Dr. Luca Amaru, Synopsys

Talk Title: An Automated RTL-to-GDSII Flow for Single Flux Quantum Circuits Based on Industrial CMOS Tools

Talk Abstract: Josephson Junction-based superconducting circuits are promising candidates for high-speed digital electronics with dramatically lower power consumption than CMOS, as well as a potential enabler in research towards the implementation of large-scale quantum computing. In this presentation, we will describe an automated industrial flow for the creation of microcontrollers and other digital systems in the Single Flux Quantum (SFQ) technology. Starting with a Register-Transfer Level (RTL) description of the circuit, the flow integrates logic synthesis, technology mapping, timing and logic verification, library cell placement and routing, and completes with a physical design for fabrication. We will examine the challenges specific to superconducting electronics (SCE) technology at the different stages in this flow and report on the implementation results.

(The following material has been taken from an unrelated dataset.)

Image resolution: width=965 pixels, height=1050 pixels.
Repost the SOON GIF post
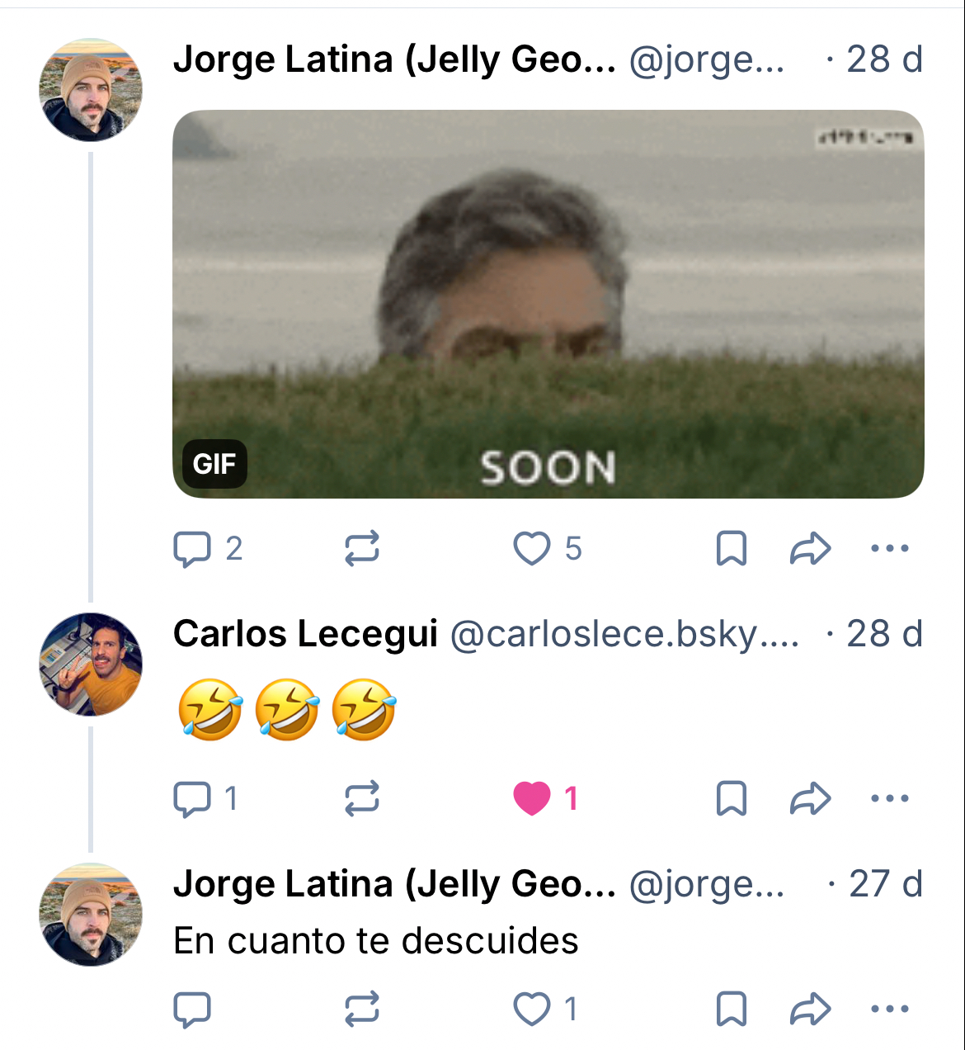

Bio: Luca Amaru is Principal R&D Engineer in the Silicon Realization Group of Synopsys Inc., Sunnyvale, CA, USA. He is responsible for designing the next generation of logic optimization and synthesis technologies. When not coding, Dr. Amaru leads an exceptional team of R&D engineers focusing on logic synthesis. Previously, he was research assistant at EPFL, Integrated Systems Laboratory, Lausanne, Switzerland (2011-2015), and visiting researcher at Stanford University, Palo Alto, CA, USA (2014). Dr. Amaru received his PhD degree in Computer Science from EPFL, Lausanne, Switzerland (2015). He received his double Master’s Degree in Electronic Engineering, with honors, from Politecnico di Torino, Turin, Italy, and Politecnico di Milano, Milan, Italy (2011). He received his Bachelor’s Degree in Electronic Engineering, with honors, from Politecnico di Torino, Turin, Italy (2009). At present, Dr. Amaru is author or coauthor of 104 scientific articles and inventor or coinventor of 15 patents.